| ACTIVITY |
Your answer should consist only of the lines below from the one with "Task: Open the Tools menu" through the one with "This screenshot has width=1920, height=1080.", copied exactly.

| RECORDS FOR THE EXERCISE |
◇ ◇ ◇ ◇

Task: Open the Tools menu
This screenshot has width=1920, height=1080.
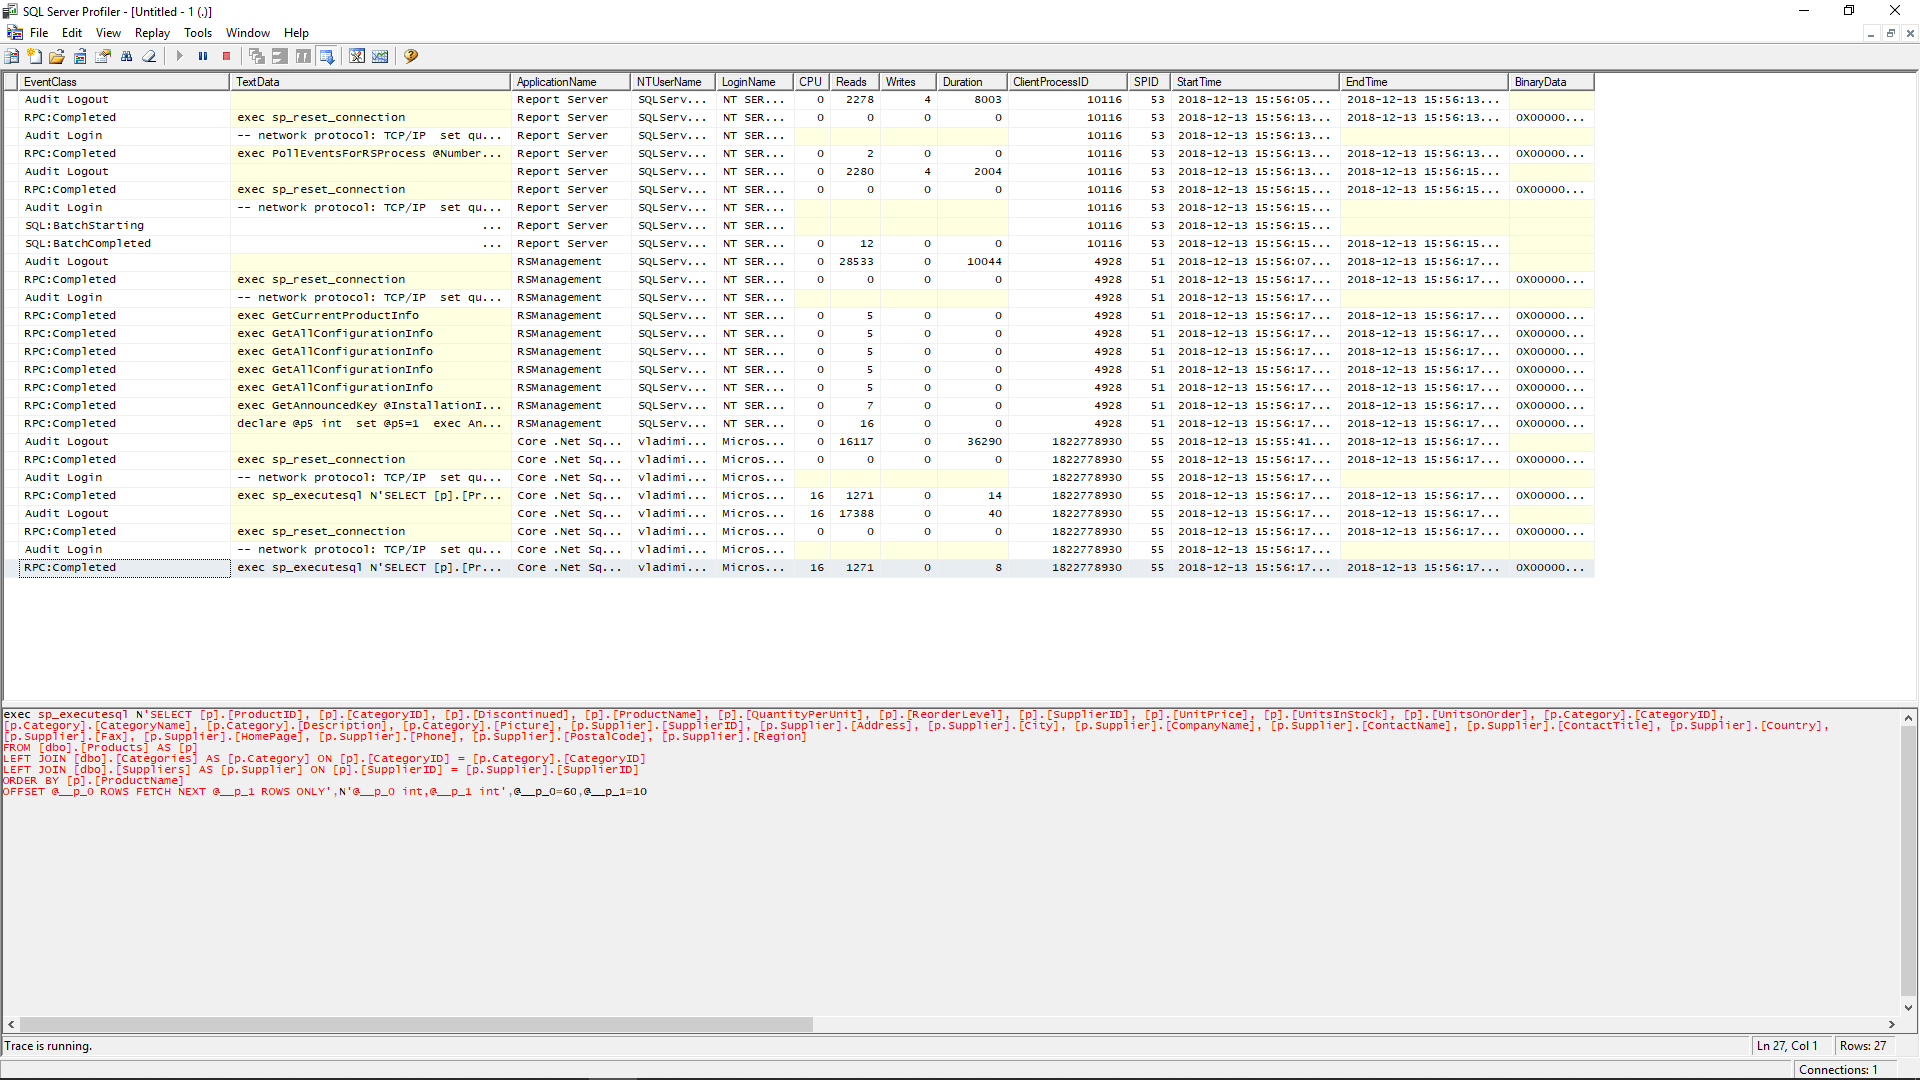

◇ ◇ ◇ ◇

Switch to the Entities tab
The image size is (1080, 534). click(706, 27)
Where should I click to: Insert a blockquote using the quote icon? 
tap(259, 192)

◇ ◇ ◇ ◇

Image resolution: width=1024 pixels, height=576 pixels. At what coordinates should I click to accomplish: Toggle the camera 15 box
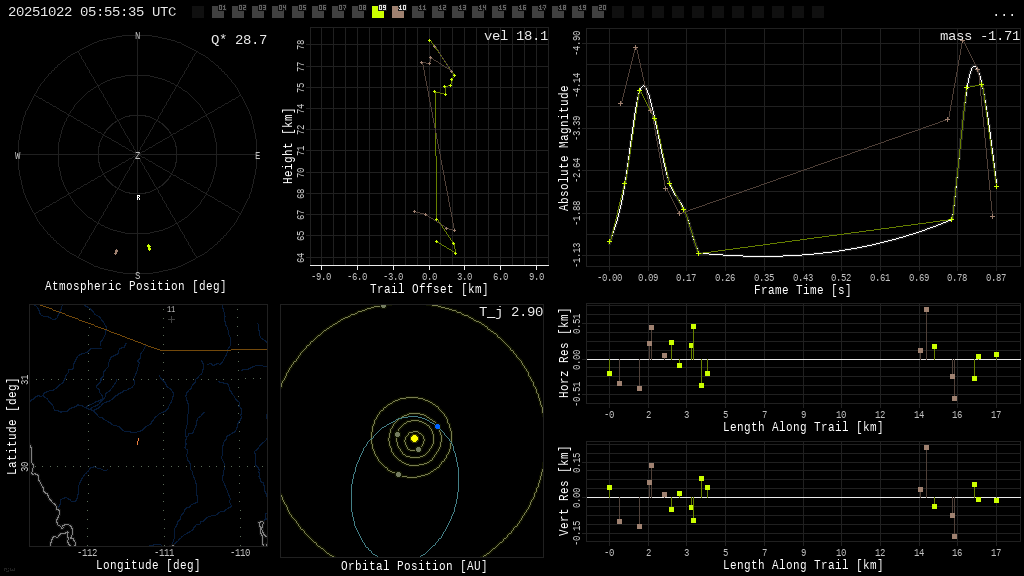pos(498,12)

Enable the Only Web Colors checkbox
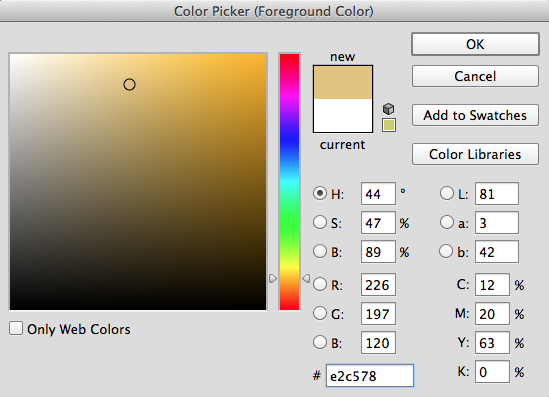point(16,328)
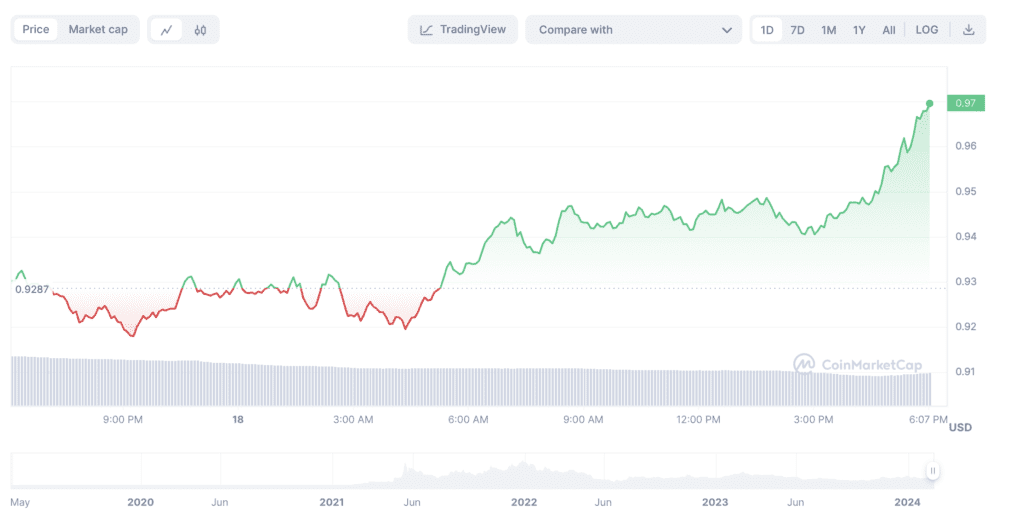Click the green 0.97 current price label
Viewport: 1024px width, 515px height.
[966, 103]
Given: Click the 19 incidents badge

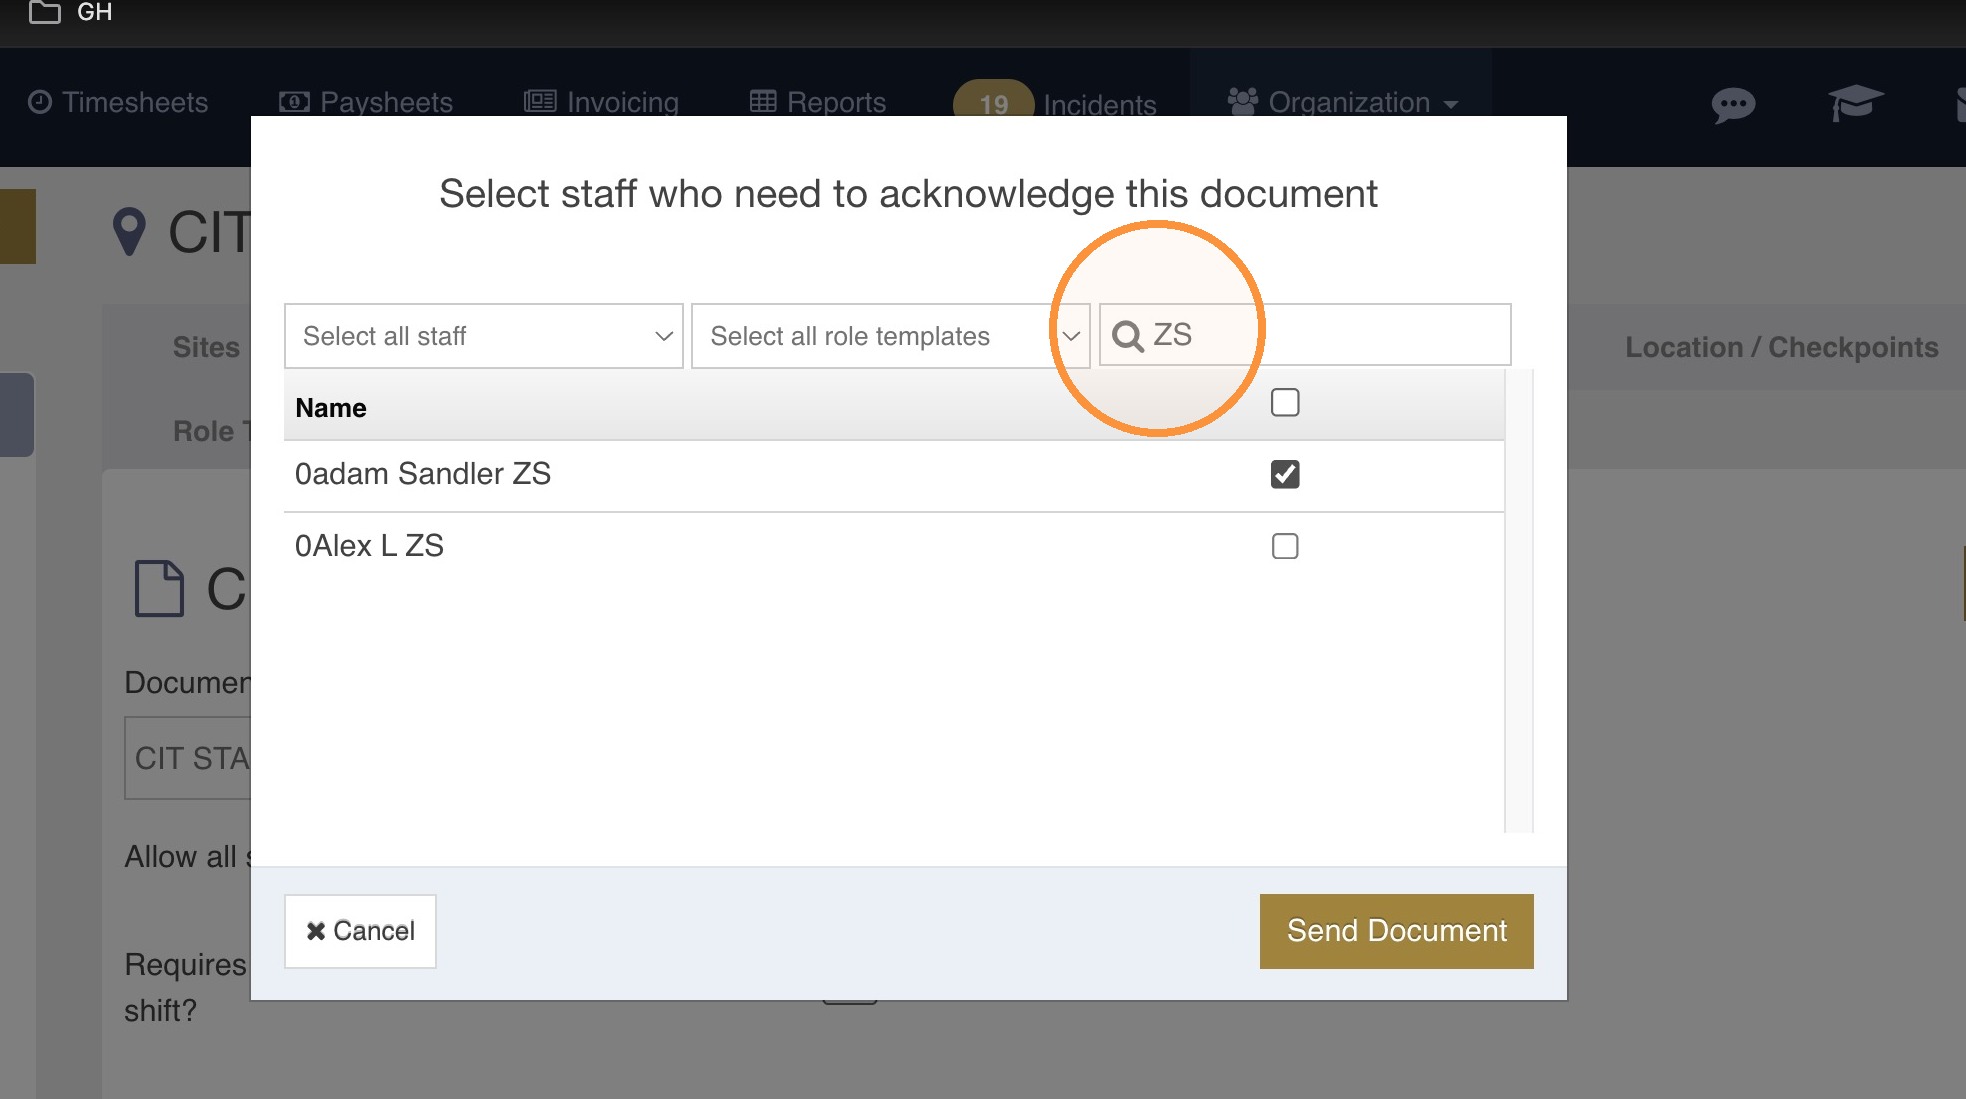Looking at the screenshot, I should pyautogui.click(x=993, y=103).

◇ ◇ ◇ ◇

| SOLUTION BELOW |
Task: Open the Tools menu
This screenshot has width=1920, height=1080.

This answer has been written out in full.